At 12:21 PM 10/29/00 +0000, David Hodgkinson wrote:
>Gunther Birznieks <[EMAIL PROTECTED]> writes:
>
> > I am also concerned that the original question brings up the notion of
> > failover. mod_backhand is not a failover solution. Backhand does have some
> > facilities to do some failover (eg ByAge weeding) but it's not failover in
> > the traditional sense. Backhand is for load balance not failover.
>
>Are we talking about failing "out" a server that's lost the plot, or
>bringing a new server "in" as well? Isn't it just a case of defaulting
>the apparent load of a failed machine up really high (like infinite)?

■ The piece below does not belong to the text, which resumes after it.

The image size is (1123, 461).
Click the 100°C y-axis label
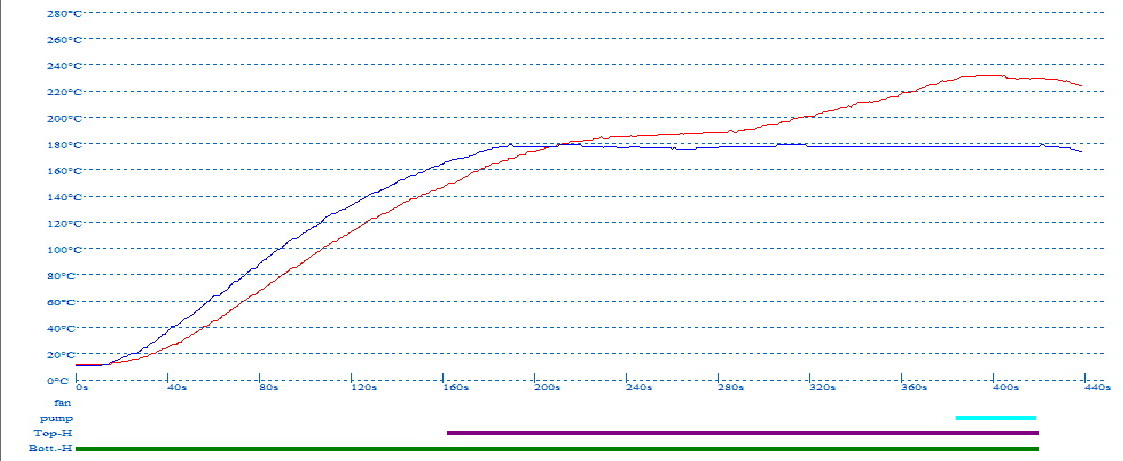[64, 249]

This question gets into the realm of stuff that I am not really well
qualified to answer. However, I think the way it works is that there are
several candicacy functions that slowly wittle down the list of servers to
direct a given request to.
The simulation of a failed machine defaulting to infinite load is a bit odd
in mod_backhand for a couple reasons.
1) The ByLoad candicacy function relies on resource information having been
broadcasted by potential backhand destinations not something that is
collected by the backhand origin.
Should a backhand destination server go down, it will not broadcast itself
and ByLoad will not know the resource update. In my experience, few
servers ever know they are going down before something catastrophic
happens. They may complain about something but they don't know it's going
down. Of course, there are cases when a machine knows it is on the doomed
list, but I would argue that this a rare case unfortunately.
In other words, the way mod_backhand's ByLoad function works would require
mod_psychic to be compiled as well. :)
2) This then leads to the natural thing that you were probably thinking
(?)... which is that ByLoad might end up pinging the destination server to
make sure it is up before distributing the load to it.
Unfortunately, I don't think that this is in ByLoad. Or at least it's not
documented at http://www.backhand.org/mod_backhand/
Also, Theo's slide http://www.backhand.org/ApacheCon2000/EU/img4.htm
explicitly x'ed out the fail-over part of mod_backhand as a solution.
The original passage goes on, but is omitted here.